Grutter PW, Meehan RE, DeSilva GL, and DeSilva SP. Orthopaedic Surgery, Wayne State University / Detroit Medical Center, 4707 St. Antoine, Detroit, MI, USA

Introduction: Local anesthetic blockade of the posterior interosseous nerve (PIN) and anterior interosseous nerve (AIN) can be helpful in evaluating the effectiveness of wrist denervation pre-operatively. A description and analysis of the technique has not been reported to our knowledge. We describe and compare two methods of injecting a dyed tracer in a cadaver model.

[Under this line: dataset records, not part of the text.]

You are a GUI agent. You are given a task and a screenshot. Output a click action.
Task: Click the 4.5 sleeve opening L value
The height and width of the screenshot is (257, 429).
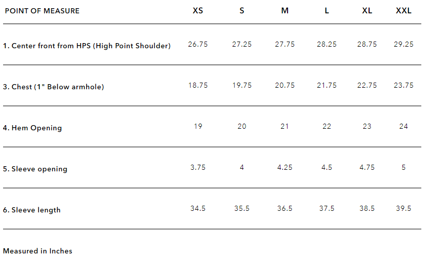coord(326,168)
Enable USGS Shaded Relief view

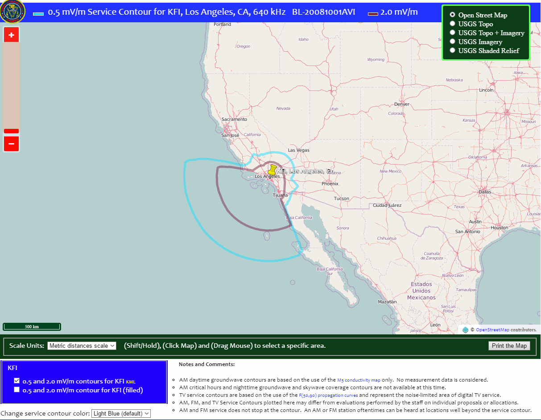click(452, 50)
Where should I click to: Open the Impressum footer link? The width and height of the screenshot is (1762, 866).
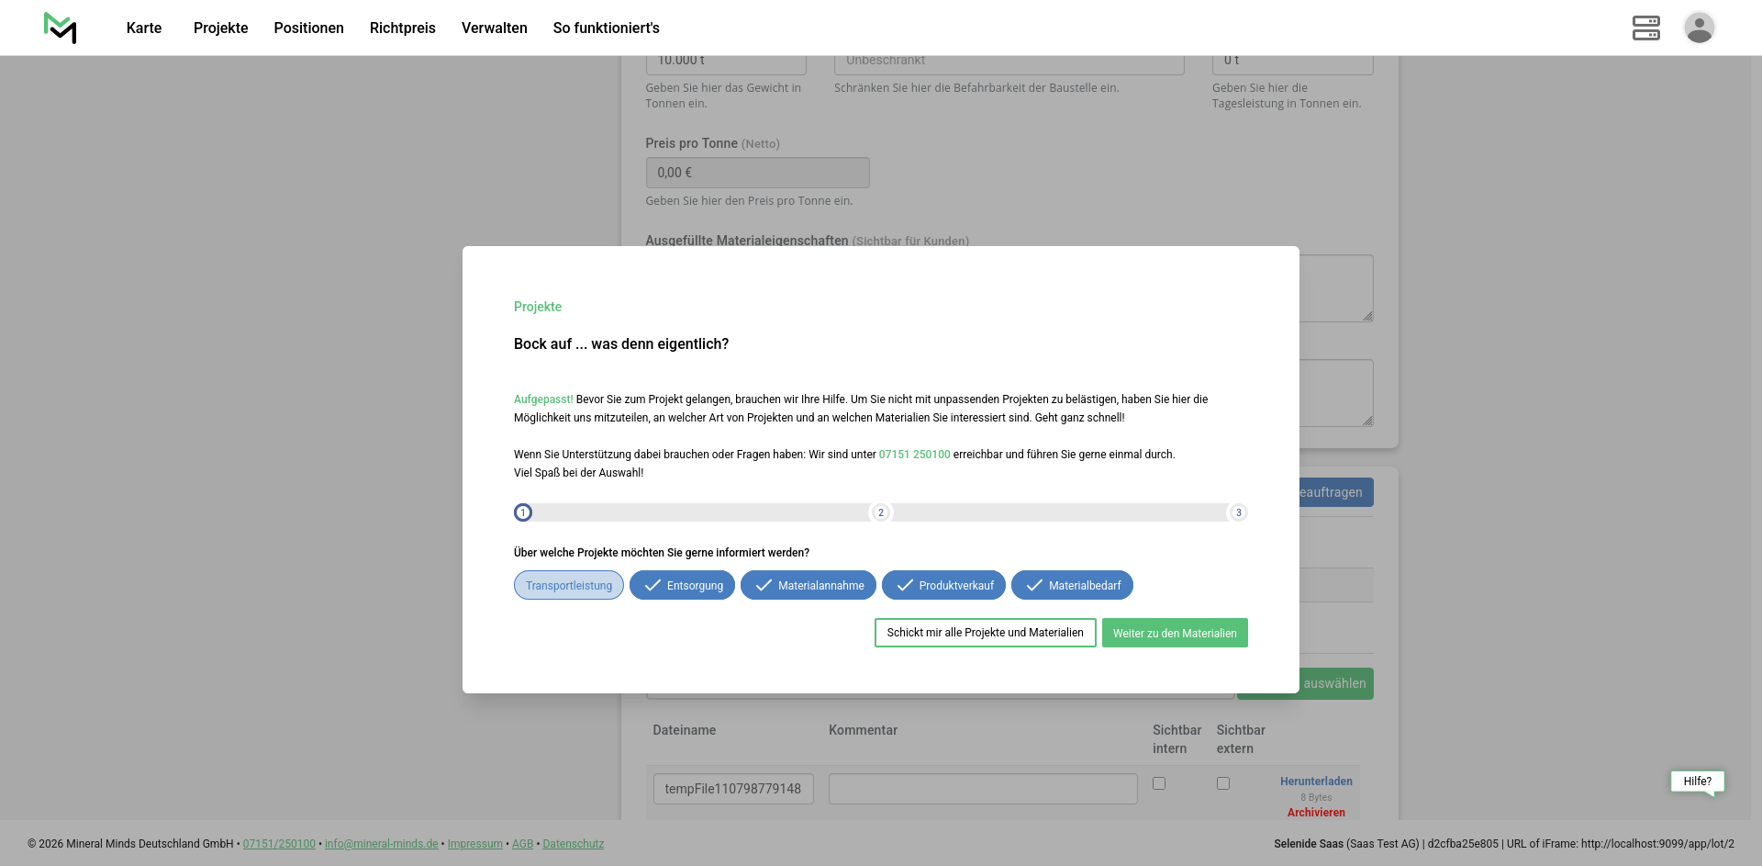coord(474,844)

Methods: For PIN and AIN injection a needle was advanced from dorsal to volar starting at 1cm ulnar and 3cm proximal to Lister’s tubercle. The needle was advanced until the interosseous membrane was encountered. One ml of 0.5% methylene blue was injected on the dorsal surface of the interosseous membrane to saturate the PIN. The needle was then advanced across the interosseous membrane and an additional 1ml of methylene blue was injected to saturate the AIN. PIN injection alone was done by advancing a needle from dorsal to volar at a site 1cm ulnar to the proximal end of Lister’s tubercle. The needle was advanced until the dorsal surface of the radius was encountered. 0.5ml of 0.5% methylene blue was then injected. A successful injection was defined as a stained PIN and/or AIN. A digital picture (Olympus 3030z) was taken of the resected nerves on a white background. The density (color intensity) of staining was measured using the Image Pro Plus graphics program (Media Cybernetics). The density of staining reflected the nerves concentration of dye.

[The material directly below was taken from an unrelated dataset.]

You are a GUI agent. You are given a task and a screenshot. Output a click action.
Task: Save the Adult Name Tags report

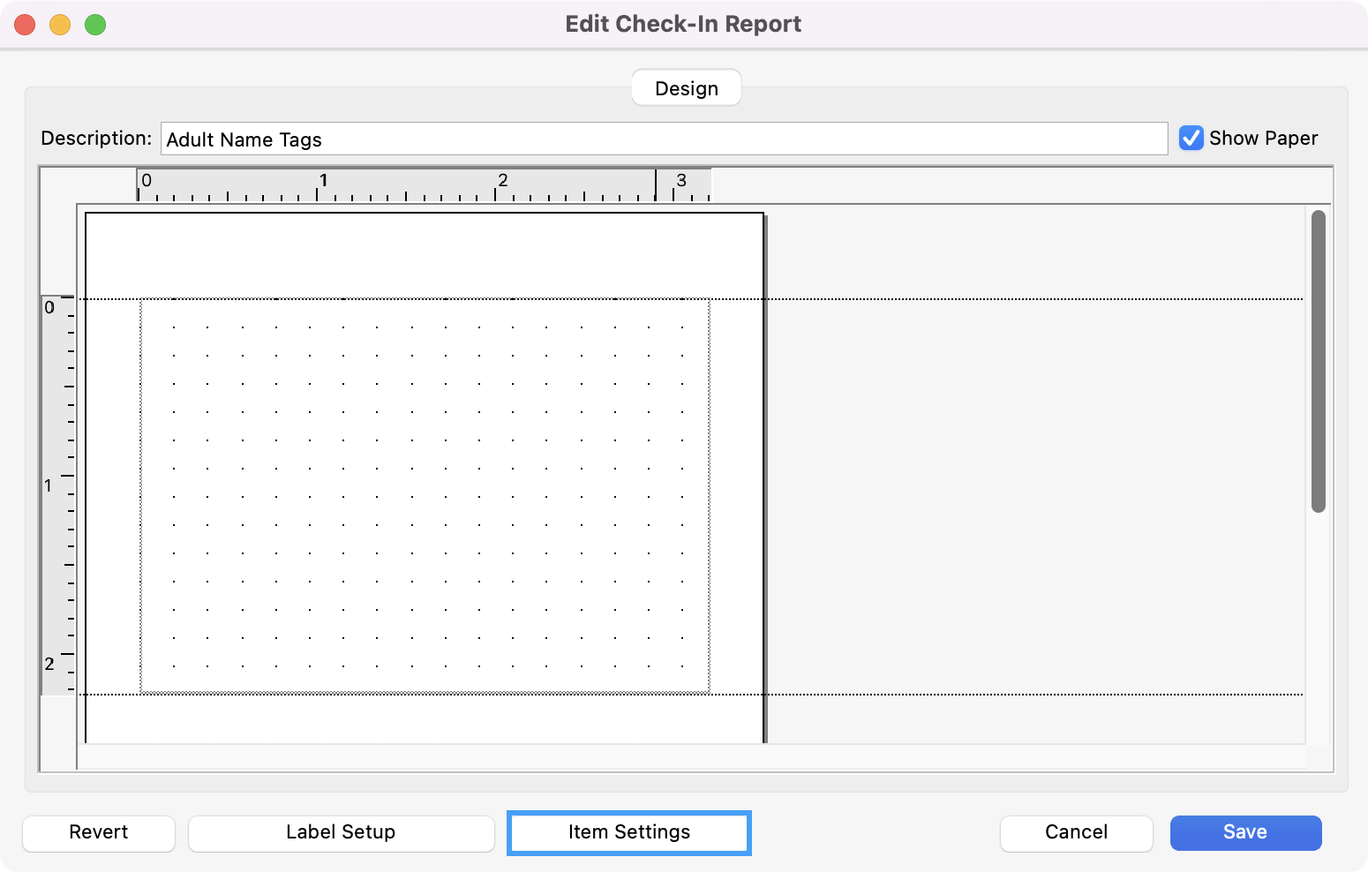[1244, 832]
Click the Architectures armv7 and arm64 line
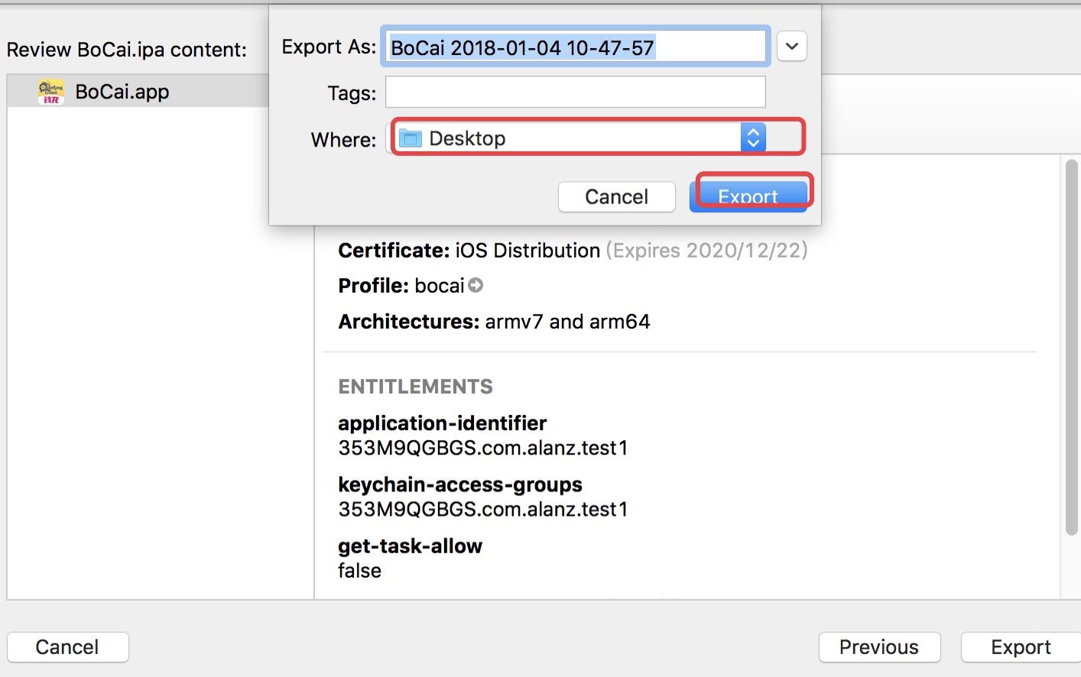The height and width of the screenshot is (677, 1081). tap(494, 322)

Results: For each injection maximum density, mean density and area stained were analyzed. For both techniques methylene blue was accurately delivered to the PIN in 100% of the samples. Methylene blue was accurately delivered to the AIN in 100% of samples in which it was injected.

For PIN and AIN injections the average maximum density of staining for the PIN and AIN were 2.04 and 2.01 respectively. For PIN injection alone the average maximum density of staining was 1.97. The difference in PIN injections was not statistically significant (P<0.53). The average area of staining for the PIN and AIN in proximal PIN/AIN injections was 83.97mm2 and 82.87 mm2 respectively. The average area stained in distal PIN injections was 33.41 mm2. The difference in PIN area stained was statistically significant (P<0.05).

Conclusions: Our techniques successfully saturated the PIN and AIN or PIN alone and may be useful as a diagnostic and therapeutic tool in the work up of chronic wrist pain as well as for pre-operative outcome assessment for wrist denervation.